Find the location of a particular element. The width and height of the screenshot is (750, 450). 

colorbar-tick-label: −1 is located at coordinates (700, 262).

────────────────────────────────────────

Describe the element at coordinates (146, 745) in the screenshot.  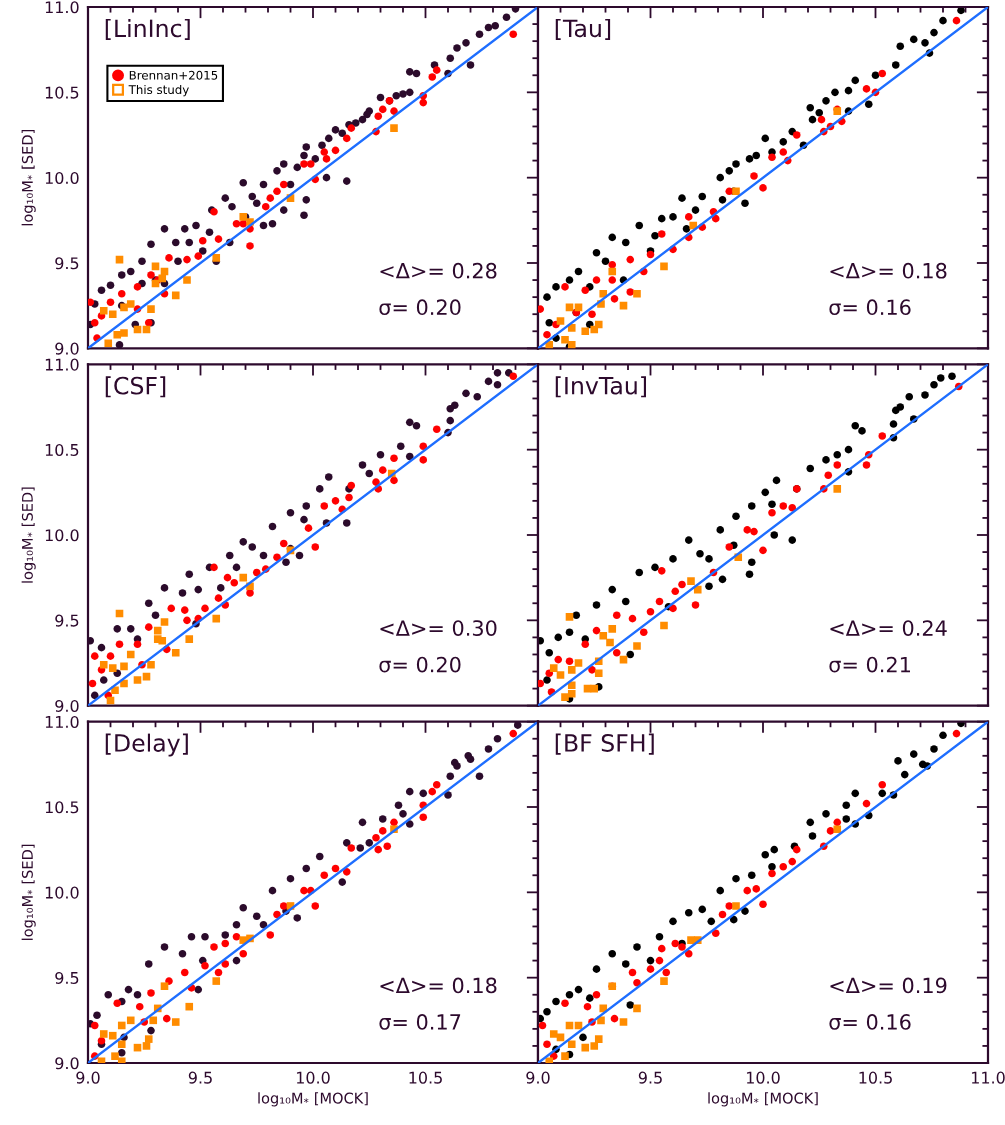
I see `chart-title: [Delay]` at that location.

────────────────────────────────────────

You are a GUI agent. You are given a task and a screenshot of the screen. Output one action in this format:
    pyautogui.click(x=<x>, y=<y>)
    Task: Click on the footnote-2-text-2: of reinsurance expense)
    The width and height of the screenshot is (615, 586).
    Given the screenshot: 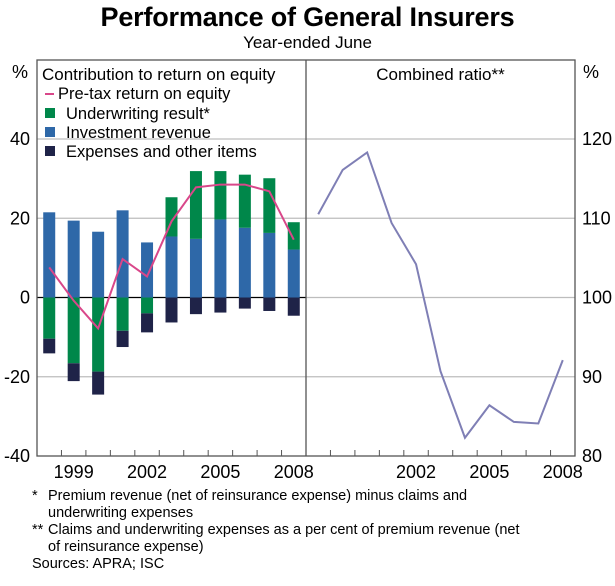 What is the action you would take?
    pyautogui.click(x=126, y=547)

────────────────────────────────────────

● Work item: Return the stretch of the rows above from the line containing "Describe the element" through the line containing "at that location.", copied word for word with the pictures left out.

● Answer to the problem:
Describe the element at coordinates (146, 745) in the screenshot.  
I see `chart-title: [Delay]` at that location.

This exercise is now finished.